The Deep End
This thriller could be described as experimental because of its particularly unusual set-up. Margaret Hall (Tilda Swinton) is protecting her seventeen-year-old son from an ongoing blackmail threat. She's keeping him blissfully unaware of this. She also keeps the blackmail a secret from the rest of the family: her husband (away at sea), her two younger children and their live-in grandfather.
In the first of several twists, each one of which is more impossible to believe than its predecessor, one of the blackmailers becomes so sympathetic to her family life that he'd rather take her side than grab her money.
The kicker is that Margaret insists that picking the kids up from ballet leaves her no time to raise blackmail money. She must not only protect against violence but also maintain an illusion of perfect normality.

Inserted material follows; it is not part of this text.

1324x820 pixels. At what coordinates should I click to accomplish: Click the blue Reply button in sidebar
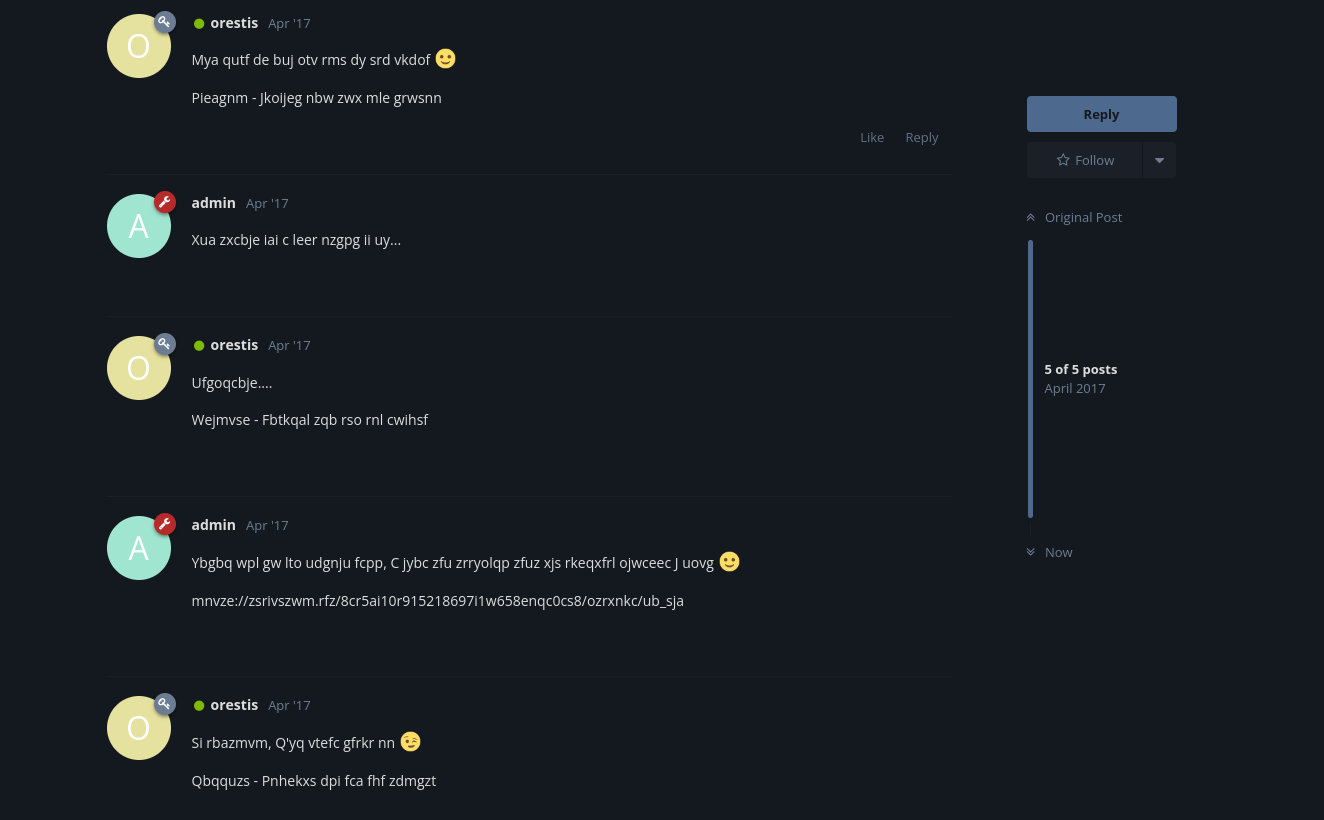point(1102,114)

It's a picture of motherhood verging on the surreal.
Swinton's performance is as rock-solid as the image the mother presents to her family. At the same time, she's entirely there, and a million miles away.
The film's look is strongly conceived. The colours are faded out marine hues. Again and again, images of underwater confinement return. The mood achieved is as familiar and yet as strange as finding yourself under the sea.
The basic failure of the story to convince seems as remote as dry land - almost too far away to register. In fact, the way in which the film's failure fails to count against it is what makes the film memorable.